Admittedly, there are very few bright spots in the economy beyond the labor market, and the ECB finally started to admit as much at its latest meeting, when it downgraded its assessment of risks around growth. Alas, policymakers seemed reluctant to signal any potential measures to cushion the economy back then, preferring to postpone any decisions for a later gathering that would be accompanied by updated economic forecasts, which is now.
To make a long story short, this meeting will be about what steps the ECB is willing to take to support the bloc’s weakening economy, if any. Assuming that economic forecasts are revised down, which is highly likely, it would only make sense for the ECB to be proactive and signal it’s considering some action. A change in the rate guidance – for instance pushing back the expected timing of the first rate increase – seems quite unlikely for now, as the situation isn’t dire enough yet to warrant such a significant pivot. A more practical and conservative option would be launching another round of cheap long-term loans for commercial banks, the so-called TLTROs.
At the last meeting, Draghi said there would need to be a clear monetary policy reason to launch another liquidity operation, though in truth, if this slowdown isn’t enough of a reason then it’s unclear what is. While the ECB probably won’t go as far as actually announce new TLTROs on Thursday, it could send an explicit signal that it is seriously considering the option, for example by assigning the relevant committees to evaluate such a plan – effectively using this meeting as a stepping stone for a formal announcement later on. The alternative is to “stay the course” and simply do nothing for now, in order to buy some more time to examine incoming data.
In the FX market, an explicit signal for TLTROs would likely be negative for the euro, at least on the news. A taste of this was provided recently by the ECB’s Coeure, whose mere suggestion that officials are ‘discussing’ this option was enough to push the single currency lower. In such a case, support to declines in euro/dollar may be found near 1.1265, which was a low back in December. Even lower, attention would shift to the crucial November low, at 1.1213.
On the flipside, if the ECB refrains from announcing anything at all, that would probably be taken as a hawkish sign and could therefore boost the euro, especially considering that some expectations for another TLTRO round are probably baked into the single currency already. In this scenario, initial resistance to advances in euro/dollar may be found near the 50- and 100-day simple moving averages (SMAs), both of which are around 1.1380. An upside break could open the way for a test of 1.1420.
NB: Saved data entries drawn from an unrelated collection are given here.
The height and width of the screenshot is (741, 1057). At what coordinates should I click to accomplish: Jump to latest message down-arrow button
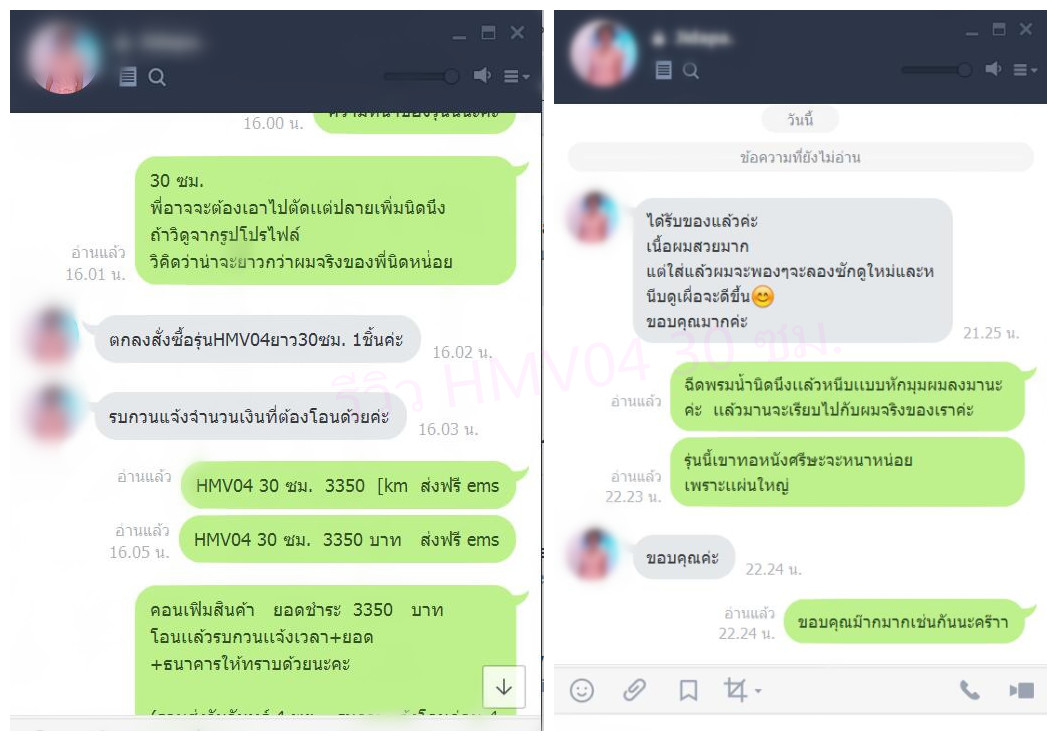point(504,686)
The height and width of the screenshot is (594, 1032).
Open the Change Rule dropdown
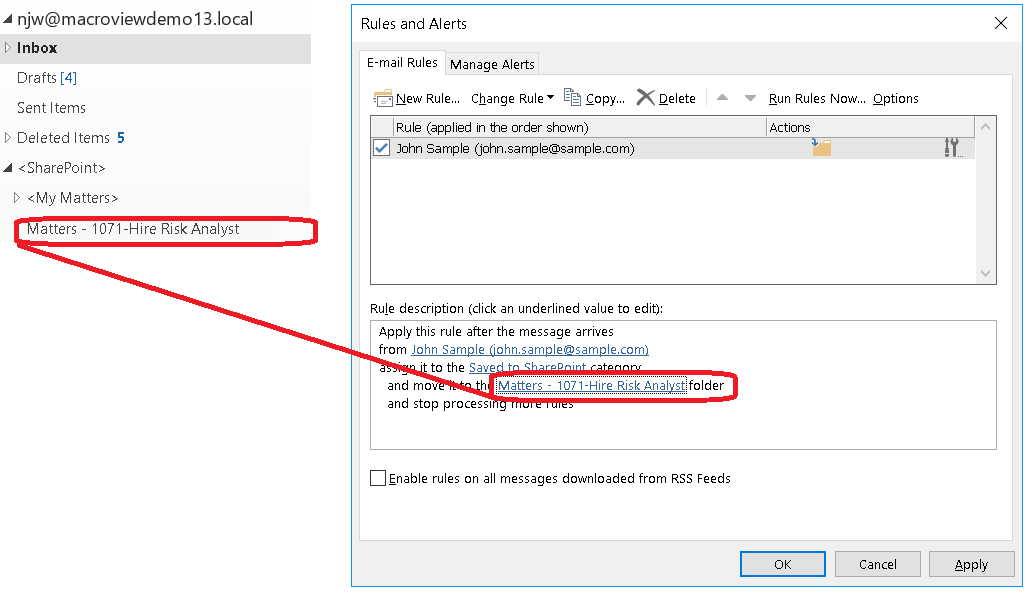click(x=512, y=98)
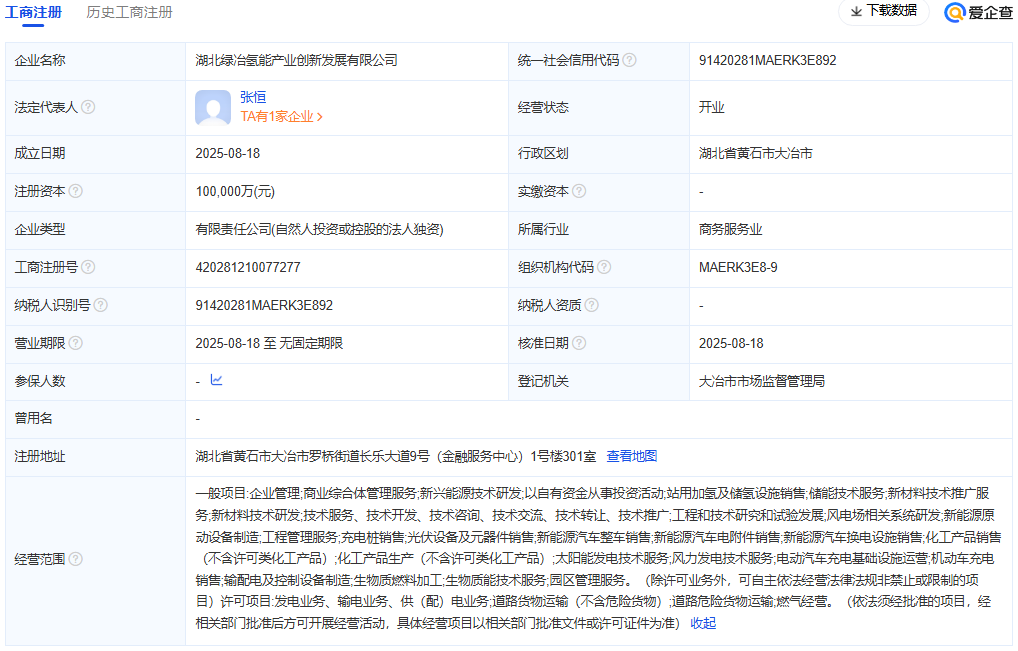The height and width of the screenshot is (651, 1018).
Task: Click question icon beside 组织机构代码
Action: [x=604, y=267]
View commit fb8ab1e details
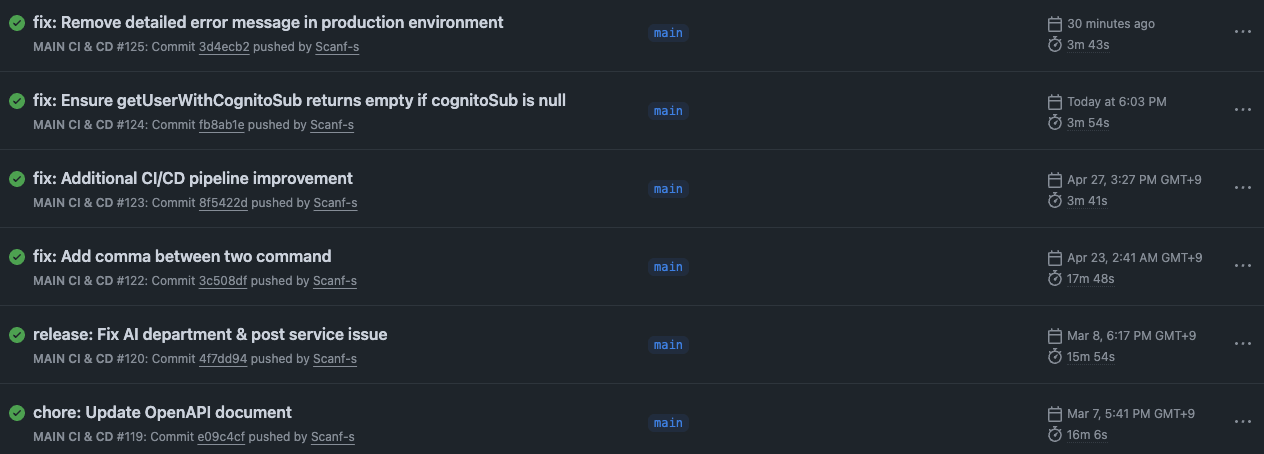The image size is (1264, 454). coord(221,125)
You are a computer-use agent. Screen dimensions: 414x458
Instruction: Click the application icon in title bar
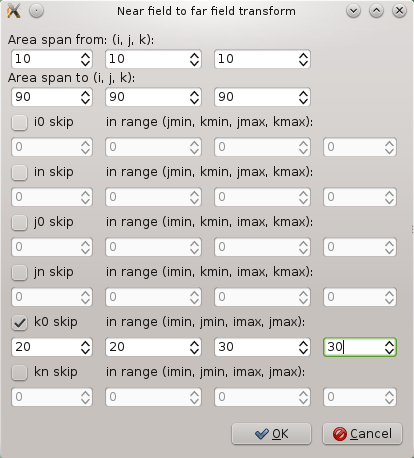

In the big picture, euro/dollar remains well supported from narrower interest rate differentials between the EU and the US. This implies that sellers may have a difficult time piercing below the November lows at 1.1213 and may require a strong catalyst for such a break – probably something bigger than a TLTRO announcement. That being said, until there is meaningful recovery in the Eurozone’s economic data pulse, any major rebound in the pair – for example above 1.1500 – seems equally unlikely.